As the day continues the pressure gets better and better, so that is a big worry off my mind... only the weather to think about now....
I still have a couple of stretches of toll roads to do and I already get melancholic about missing the machines voice!
When I arrived in Bari on Friday morning and came to the first toll booth, my heart warmed at the sound of this voice... „Ritirare la tessera! Arrivederci.“ So many memories of holidays and trips of the past travelling the Italian Autostradas...
But for now it is „Arrivederci!! ... 🥲
I pass the border without any problems (don’t even have to stop), past the lake of Lugano where it is already getting pretty windy.
The wind maintains and at first it is still sunny, but soon it becomes grim...

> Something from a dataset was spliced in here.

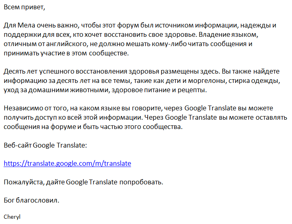Click the word "Десять" starting the third paragraph
Image resolution: width=292 pixels, height=224 pixels.
pyautogui.click(x=15, y=72)
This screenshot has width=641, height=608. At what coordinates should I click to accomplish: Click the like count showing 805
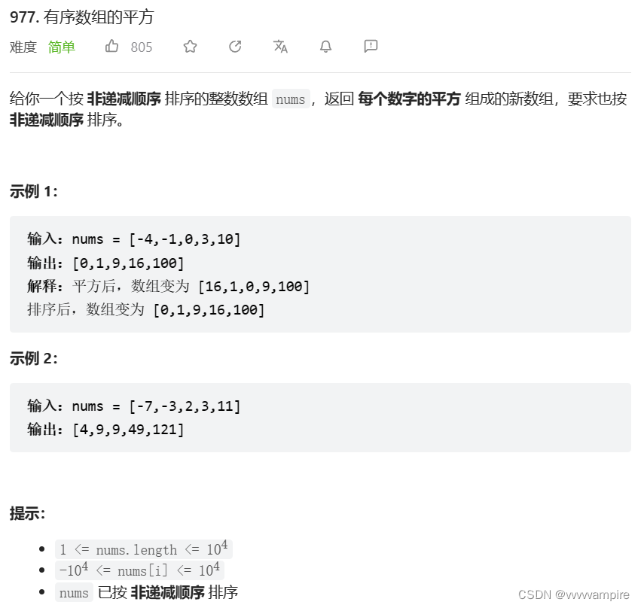click(141, 47)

Through the San Bernardino tunnel and then also the snow comes. Luckily it is just some really light powder that mostly passes over me. Nothing compared to the icy rain in Macedonia!
And soon enough after we drop back down to Chur and follow the A13 home, the sun breaks through the clouds again. The weather and the car have both delivered for me today! I see the minutes tick down on the navigation: 39, 23, 14 minutes to go...
And then suddenly I am there! The last couple of hours seem to have been lost in a mist. So good to see the family again! (Jeanne was still at a birthday party)
And look what a beautiful welcome home cake!!! Thank you Nina 😘❤️
Wow did those two weeks fly past! At times it felt I had a week‘s worth of adventures and memories each single day, and then all of a sudden it is all over....
But the memories, they last!!
I can’t even think of what my favourite moments were... getting lost in the backcountry in Serbia, the Hagia Sophia, driving across the Bosporus to Asia, seeing Rome, or Fiore the super friendly and cuddly pertrol station guy!!
I will hold myself back here (for once 😉) and not get deep on what this trip meant for me and what I have learned. But please ask me about that the next time we are together over a glass of wine...
Thanks for reading and sharing this experience with me and all the lovely messages you all sent me!